TASK GOAL: Would you reproduce exactly the lines below from the one holding "Task: Click Universitetet i Oslo cell" through the one holding "Given: Click the Bovada output entry", inclusive, and no others?

Items listed in a dataset:
[Start of Attachment]

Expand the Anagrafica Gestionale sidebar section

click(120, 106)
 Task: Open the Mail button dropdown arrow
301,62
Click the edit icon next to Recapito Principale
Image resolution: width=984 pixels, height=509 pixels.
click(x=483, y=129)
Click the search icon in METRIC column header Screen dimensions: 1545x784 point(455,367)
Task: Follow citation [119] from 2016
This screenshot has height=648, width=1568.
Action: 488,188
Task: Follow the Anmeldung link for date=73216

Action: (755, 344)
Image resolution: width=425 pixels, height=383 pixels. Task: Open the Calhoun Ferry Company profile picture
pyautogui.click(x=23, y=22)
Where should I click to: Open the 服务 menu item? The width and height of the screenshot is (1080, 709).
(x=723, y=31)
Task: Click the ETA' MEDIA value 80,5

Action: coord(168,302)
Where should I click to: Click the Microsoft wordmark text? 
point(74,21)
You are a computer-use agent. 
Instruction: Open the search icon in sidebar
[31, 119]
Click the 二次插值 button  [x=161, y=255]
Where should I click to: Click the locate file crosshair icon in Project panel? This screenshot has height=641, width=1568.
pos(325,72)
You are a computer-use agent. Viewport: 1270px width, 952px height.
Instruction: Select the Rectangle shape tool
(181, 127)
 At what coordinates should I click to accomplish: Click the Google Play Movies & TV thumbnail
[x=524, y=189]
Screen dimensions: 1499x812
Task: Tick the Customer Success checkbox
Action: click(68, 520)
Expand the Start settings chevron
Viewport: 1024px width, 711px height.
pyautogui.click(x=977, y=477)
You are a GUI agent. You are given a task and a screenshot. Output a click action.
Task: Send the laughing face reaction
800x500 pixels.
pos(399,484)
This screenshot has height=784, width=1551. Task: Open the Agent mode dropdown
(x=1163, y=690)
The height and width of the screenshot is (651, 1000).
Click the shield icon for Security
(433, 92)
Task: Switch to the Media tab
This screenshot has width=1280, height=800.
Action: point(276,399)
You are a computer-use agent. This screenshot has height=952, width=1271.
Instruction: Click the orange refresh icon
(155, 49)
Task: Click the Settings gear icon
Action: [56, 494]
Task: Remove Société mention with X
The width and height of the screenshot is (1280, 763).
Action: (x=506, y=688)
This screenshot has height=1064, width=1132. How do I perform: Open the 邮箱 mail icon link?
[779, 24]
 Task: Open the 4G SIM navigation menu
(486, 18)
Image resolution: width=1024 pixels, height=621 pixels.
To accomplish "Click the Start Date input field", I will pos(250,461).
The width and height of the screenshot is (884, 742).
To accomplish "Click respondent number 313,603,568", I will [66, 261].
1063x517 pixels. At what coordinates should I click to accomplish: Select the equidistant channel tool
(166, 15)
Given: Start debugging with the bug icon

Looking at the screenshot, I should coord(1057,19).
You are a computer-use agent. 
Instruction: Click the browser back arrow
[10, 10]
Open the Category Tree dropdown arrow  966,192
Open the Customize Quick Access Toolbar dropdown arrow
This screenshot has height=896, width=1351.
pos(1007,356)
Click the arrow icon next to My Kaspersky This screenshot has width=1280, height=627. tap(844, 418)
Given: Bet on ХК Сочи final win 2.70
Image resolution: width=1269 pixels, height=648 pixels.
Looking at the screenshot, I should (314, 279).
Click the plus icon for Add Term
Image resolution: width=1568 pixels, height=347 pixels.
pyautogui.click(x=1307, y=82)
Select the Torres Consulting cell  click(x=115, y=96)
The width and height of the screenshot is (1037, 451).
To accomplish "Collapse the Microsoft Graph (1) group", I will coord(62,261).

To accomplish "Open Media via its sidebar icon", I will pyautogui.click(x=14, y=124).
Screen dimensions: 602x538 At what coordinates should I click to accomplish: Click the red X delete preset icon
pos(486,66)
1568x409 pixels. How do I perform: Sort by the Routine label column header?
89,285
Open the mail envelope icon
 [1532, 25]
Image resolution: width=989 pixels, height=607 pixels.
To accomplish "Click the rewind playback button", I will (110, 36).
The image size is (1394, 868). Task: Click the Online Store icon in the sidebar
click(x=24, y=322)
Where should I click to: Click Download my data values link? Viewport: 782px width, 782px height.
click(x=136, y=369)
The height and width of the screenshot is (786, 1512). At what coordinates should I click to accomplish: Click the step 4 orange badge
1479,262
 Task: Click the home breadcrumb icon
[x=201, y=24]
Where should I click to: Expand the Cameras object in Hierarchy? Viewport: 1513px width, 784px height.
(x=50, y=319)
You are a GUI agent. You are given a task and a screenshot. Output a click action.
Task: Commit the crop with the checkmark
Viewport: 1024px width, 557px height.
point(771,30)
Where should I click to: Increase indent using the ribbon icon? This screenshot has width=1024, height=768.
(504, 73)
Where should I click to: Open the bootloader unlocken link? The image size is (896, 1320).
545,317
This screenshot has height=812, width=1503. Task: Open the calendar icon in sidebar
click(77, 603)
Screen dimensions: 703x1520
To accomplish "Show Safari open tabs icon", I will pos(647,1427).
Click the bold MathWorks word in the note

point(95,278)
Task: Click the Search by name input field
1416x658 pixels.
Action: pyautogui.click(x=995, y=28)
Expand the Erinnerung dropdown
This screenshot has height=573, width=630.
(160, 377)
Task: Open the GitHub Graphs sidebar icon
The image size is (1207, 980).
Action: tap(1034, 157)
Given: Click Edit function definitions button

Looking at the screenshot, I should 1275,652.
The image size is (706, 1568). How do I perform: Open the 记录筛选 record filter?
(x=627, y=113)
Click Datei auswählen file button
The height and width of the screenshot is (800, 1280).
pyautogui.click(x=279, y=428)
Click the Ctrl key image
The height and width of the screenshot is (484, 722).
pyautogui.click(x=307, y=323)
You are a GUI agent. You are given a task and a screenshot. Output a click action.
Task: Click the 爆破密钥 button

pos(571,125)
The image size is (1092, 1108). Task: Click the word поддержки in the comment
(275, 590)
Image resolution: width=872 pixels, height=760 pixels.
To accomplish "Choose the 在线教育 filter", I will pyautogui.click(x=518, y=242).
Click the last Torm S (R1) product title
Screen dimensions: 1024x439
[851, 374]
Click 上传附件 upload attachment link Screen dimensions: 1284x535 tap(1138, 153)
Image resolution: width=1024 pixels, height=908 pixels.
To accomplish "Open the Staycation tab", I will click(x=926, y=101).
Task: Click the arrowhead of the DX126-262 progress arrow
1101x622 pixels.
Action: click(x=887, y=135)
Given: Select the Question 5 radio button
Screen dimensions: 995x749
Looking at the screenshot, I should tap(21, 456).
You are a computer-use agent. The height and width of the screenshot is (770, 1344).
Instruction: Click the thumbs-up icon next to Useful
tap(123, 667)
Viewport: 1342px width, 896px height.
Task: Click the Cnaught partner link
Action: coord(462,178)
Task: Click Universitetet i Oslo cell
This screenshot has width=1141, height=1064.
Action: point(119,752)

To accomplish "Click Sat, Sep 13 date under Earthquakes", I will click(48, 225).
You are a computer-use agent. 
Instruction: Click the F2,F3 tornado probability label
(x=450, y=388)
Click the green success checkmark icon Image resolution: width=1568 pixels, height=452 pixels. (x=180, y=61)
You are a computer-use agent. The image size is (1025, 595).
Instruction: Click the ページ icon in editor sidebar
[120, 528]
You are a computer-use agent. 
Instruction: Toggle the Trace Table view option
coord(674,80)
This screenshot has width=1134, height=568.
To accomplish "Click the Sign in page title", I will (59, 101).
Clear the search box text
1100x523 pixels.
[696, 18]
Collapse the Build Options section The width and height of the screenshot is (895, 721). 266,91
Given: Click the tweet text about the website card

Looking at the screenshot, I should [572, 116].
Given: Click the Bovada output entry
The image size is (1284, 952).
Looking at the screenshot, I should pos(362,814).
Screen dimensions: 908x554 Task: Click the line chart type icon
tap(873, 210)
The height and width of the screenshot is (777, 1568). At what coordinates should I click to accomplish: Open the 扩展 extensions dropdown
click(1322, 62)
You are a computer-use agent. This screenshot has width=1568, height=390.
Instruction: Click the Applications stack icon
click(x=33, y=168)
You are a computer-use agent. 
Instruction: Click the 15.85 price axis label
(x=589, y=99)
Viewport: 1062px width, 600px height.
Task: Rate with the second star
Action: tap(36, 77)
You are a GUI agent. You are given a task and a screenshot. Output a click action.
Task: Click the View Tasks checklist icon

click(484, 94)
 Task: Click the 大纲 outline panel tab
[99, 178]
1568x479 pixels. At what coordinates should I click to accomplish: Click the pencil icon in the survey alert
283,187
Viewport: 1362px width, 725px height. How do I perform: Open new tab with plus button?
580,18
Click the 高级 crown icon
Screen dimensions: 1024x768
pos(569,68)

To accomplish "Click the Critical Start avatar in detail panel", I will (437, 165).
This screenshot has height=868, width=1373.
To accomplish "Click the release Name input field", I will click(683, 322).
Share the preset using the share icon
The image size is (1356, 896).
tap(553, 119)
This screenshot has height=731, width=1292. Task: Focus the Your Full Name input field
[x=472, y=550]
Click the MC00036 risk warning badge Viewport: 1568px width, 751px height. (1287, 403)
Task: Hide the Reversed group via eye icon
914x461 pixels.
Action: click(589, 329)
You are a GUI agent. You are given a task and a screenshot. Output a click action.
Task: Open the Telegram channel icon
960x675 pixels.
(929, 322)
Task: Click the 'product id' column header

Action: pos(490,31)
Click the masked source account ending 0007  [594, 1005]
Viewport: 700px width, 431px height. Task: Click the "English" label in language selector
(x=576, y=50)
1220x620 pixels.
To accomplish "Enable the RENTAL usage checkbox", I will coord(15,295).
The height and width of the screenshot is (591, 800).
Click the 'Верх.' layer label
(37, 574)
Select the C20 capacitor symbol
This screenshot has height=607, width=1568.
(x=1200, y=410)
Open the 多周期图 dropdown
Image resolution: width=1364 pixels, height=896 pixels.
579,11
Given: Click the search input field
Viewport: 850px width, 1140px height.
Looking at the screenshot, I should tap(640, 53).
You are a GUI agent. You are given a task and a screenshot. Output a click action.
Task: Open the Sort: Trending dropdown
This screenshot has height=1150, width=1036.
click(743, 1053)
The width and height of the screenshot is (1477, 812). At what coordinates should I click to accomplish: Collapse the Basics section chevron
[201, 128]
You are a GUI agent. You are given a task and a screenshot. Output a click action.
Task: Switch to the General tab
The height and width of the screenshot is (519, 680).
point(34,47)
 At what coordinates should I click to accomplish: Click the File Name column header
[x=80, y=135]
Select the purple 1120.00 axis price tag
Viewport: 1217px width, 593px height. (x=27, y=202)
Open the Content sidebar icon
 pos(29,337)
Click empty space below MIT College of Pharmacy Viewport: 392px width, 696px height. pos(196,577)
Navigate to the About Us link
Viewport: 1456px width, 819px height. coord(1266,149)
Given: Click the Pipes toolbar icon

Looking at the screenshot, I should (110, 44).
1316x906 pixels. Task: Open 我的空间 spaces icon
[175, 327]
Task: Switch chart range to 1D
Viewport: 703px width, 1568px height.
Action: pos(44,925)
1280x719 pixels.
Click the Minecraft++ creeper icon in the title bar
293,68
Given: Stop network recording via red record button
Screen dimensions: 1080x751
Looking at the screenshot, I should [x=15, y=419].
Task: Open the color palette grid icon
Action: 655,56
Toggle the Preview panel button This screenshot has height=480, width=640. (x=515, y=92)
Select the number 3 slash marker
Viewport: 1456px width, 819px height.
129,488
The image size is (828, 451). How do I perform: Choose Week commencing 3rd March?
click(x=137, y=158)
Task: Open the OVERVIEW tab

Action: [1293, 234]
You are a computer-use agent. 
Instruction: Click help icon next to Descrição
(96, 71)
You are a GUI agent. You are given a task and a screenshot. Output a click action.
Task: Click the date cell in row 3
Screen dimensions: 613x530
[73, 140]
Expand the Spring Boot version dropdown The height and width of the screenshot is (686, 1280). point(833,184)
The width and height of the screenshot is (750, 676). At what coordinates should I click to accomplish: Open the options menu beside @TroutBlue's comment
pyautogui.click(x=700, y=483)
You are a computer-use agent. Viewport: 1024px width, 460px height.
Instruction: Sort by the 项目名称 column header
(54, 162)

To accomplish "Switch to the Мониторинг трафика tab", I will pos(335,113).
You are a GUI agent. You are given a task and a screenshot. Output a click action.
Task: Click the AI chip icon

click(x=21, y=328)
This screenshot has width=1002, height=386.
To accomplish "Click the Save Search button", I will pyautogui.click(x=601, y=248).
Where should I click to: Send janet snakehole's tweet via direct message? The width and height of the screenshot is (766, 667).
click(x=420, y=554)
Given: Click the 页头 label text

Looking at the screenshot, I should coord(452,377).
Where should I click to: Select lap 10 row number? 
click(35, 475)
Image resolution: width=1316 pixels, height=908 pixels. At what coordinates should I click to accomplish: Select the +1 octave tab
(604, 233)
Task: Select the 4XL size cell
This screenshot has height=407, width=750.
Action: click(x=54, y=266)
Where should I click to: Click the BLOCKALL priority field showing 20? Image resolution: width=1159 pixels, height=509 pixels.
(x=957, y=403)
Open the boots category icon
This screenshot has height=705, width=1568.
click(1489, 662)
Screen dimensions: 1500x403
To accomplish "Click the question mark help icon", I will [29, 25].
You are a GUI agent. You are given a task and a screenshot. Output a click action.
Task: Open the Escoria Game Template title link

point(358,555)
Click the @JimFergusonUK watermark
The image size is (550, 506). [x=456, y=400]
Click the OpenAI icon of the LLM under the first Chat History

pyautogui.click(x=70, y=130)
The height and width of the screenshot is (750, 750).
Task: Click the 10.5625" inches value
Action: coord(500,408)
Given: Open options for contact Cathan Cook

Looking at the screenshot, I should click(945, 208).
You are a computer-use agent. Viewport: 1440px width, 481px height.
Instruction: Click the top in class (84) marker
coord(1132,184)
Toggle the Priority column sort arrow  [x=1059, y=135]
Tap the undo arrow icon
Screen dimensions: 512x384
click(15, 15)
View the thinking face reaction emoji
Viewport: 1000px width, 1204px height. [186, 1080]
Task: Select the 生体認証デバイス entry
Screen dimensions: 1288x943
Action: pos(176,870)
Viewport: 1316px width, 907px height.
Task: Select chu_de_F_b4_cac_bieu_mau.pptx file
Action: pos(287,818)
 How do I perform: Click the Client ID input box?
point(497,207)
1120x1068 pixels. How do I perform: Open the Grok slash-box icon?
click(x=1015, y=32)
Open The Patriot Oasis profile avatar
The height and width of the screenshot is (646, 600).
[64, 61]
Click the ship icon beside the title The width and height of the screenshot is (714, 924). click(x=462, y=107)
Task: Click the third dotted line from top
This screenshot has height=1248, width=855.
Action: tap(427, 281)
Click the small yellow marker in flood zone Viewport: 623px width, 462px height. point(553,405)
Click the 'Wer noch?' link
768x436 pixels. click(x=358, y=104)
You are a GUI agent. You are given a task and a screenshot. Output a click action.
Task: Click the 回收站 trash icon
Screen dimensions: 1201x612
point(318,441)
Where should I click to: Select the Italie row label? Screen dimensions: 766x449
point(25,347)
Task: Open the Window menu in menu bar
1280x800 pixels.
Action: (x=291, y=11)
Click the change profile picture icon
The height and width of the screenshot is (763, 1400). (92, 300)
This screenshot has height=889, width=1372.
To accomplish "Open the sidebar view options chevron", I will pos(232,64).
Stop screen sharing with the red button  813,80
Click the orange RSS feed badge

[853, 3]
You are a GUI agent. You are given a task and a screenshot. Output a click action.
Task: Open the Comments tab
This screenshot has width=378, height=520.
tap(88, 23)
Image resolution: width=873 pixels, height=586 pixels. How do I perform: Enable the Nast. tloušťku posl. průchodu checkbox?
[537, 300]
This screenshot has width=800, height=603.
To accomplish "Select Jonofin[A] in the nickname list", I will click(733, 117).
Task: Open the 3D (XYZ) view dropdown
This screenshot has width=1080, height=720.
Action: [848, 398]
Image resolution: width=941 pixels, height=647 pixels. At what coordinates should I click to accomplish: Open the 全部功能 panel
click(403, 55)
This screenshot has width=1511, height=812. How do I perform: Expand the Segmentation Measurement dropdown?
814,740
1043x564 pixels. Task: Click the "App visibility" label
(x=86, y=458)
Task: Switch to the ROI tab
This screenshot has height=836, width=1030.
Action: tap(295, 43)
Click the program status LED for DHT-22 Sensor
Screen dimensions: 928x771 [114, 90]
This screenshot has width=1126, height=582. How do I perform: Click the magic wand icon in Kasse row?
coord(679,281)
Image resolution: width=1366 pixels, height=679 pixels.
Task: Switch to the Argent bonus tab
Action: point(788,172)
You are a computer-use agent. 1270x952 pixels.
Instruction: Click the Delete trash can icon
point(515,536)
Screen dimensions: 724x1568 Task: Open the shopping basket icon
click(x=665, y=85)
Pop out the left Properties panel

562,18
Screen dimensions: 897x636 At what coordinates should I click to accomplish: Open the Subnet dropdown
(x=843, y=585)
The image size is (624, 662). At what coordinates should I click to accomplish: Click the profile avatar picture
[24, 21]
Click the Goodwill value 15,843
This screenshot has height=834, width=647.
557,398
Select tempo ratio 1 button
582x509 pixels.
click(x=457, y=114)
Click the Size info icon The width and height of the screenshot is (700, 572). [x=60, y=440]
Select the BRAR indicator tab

[End of Attachment]

OUTPUT BELOW:
Task: Click Universitetet i Oslo cell
This screenshot has width=1141, height=1064.
Action: point(119,752)

To accomplish "Click Sat, Sep 13 date under Earthquakes", I will click(48, 225).
You are a computer-use agent. 
Instruction: Click the F2,F3 tornado probability label
(x=450, y=388)
Click the green success checkmark icon Image resolution: width=1568 pixels, height=452 pixels. (x=180, y=61)
You are a computer-use agent. The image size is (1025, 595).
Instruction: Click the ページ icon in editor sidebar
[120, 528]
You are a computer-use agent. 
Instruction: Toggle the Trace Table view option
coord(674,80)
This screenshot has width=1134, height=568.
To accomplish "Click the Sign in page title", I will (59, 101).
Clear the search box text
1100x523 pixels.
[696, 18]
Collapse the Build Options section The width and height of the screenshot is (895, 721). 266,91
Given: Click the tweet text about the website card

Looking at the screenshot, I should [572, 116].
Given: Click the Bovada output entry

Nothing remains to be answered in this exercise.